Are vintage clothes more ethical?

Ethical and green living with Lucy Siegle


Fashion consumers are choosing vintage as low-impact clothing – but we don't know much about where these garments are from. How green is it to dress vintage?

Nowadays it's not uncommon to find clothing under five years old labelled as "vintage". Unfortunately it's become a catchall term for pre-worn threads. This messes with the ethical credentials of vintage.

If we think of a hierarchy of ethical ways of dressing, vintage should be near the top. It is the antithesis of throwaway fashion, being rare, covetable and tradable. Rewearing old clothes also displaces the need to make new virgin fibres – manufactured with oil-based petroleum or using cotton – both with hulking environmental impacts (also add in dyeing, finishing and the use of factories with dubious ethics).



Buying pre-worn saves clothes from landfill and gives us an ethical way of satisfying a lust for new clothes without embracing fast-fashion culture. It's a relatively easy sell for the consumer, too. The theory is you just pay the shopkeeper without having to worry about provenance and skip off in a 50s cocktail dress.

Unfortunately we now need to ask a few more questions of vintage sellers. Top-flight vintage merchants – for example William Vintage, which tracks seminal pieces from private collections – are becoming increasingly rare as older pieces are archived in museums. There are far more now who don't give a fig for crystal beading and built-in corsetry. They just buy and sell clothing by the kilo, rebranding them as vintage or retro.

Here the business model begins to resemble fast fashion. It's a global market (as is the second-hand trade in textiles), and we now see outsourcing of collection and supply. There have also been unofficial reports of exploitation in sorting factories. International traders deal in huge quantities – the biggest in the US sorts 35 tonnes every day of printed T-shirts and nearly 8 million kg of "vintage" every year for export. Buyers often buy bales "blind". Vintage becomes about trucks and containers and trading "rag" by the kilo.

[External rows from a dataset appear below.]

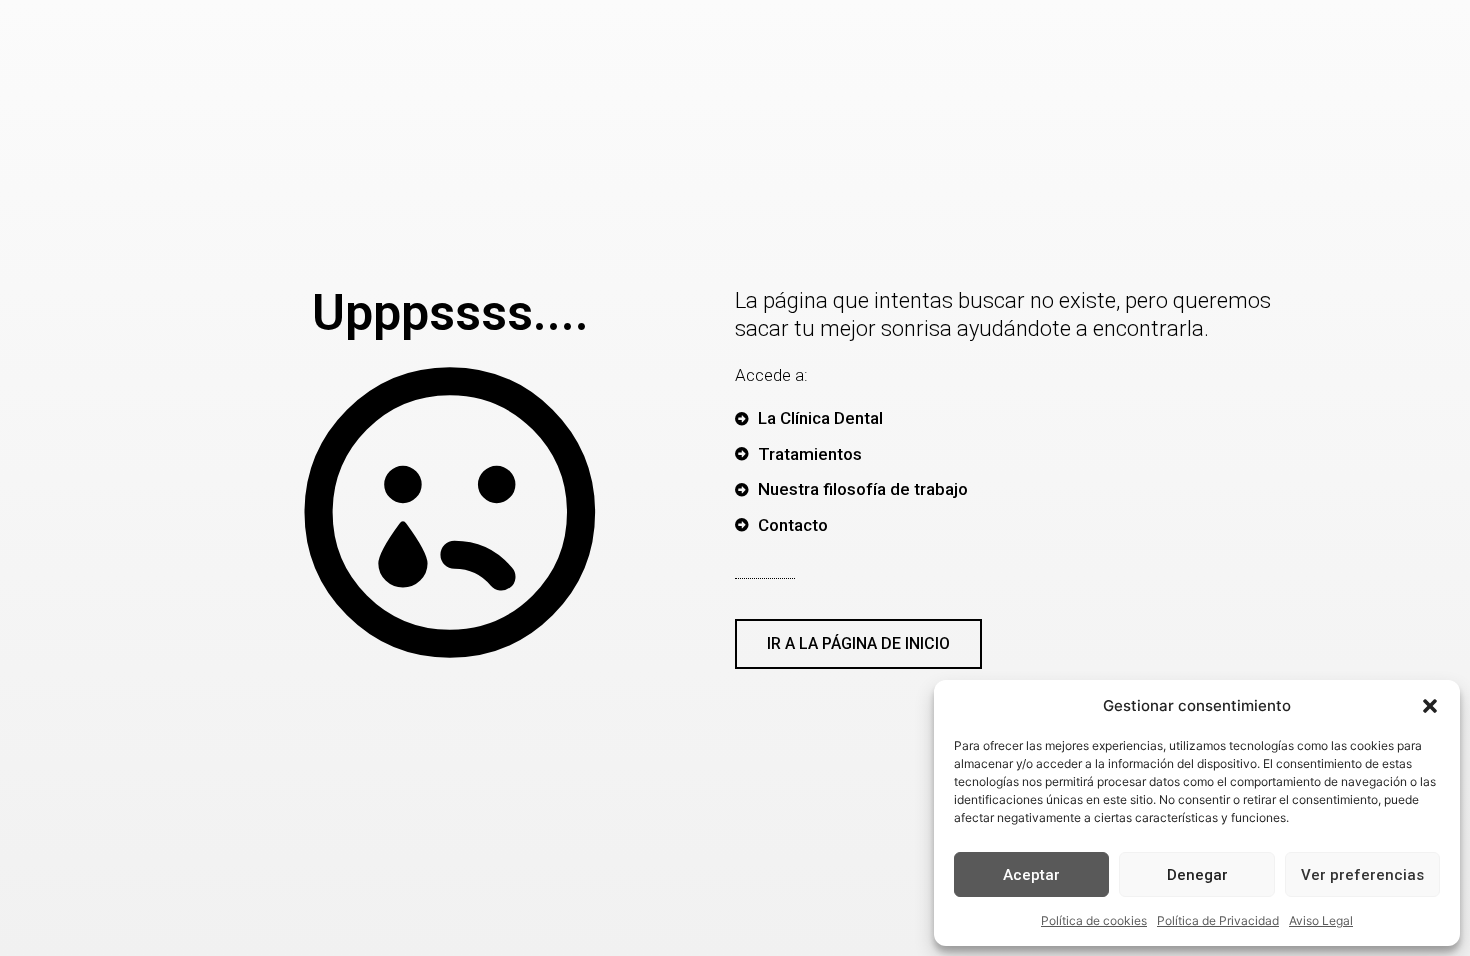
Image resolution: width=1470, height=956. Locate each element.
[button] (1430, 706)
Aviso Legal (1321, 920)
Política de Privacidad (1218, 920)
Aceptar (1031, 875)
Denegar (1197, 875)
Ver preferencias (1362, 875)
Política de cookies (1094, 920)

The second-hand textile market is, frankly, in a jumble. Charities have lost £50 to £100 a tonne from prices in recent weeks, and this is partly due to a drop in quality of donated clothes. The German organisation FairWertung has monitored the industry extensively and found illegal imports and scams to avoid duty. It says we need greater transparency in what is a rather secretive industry. Vintage needs to be cleaned up.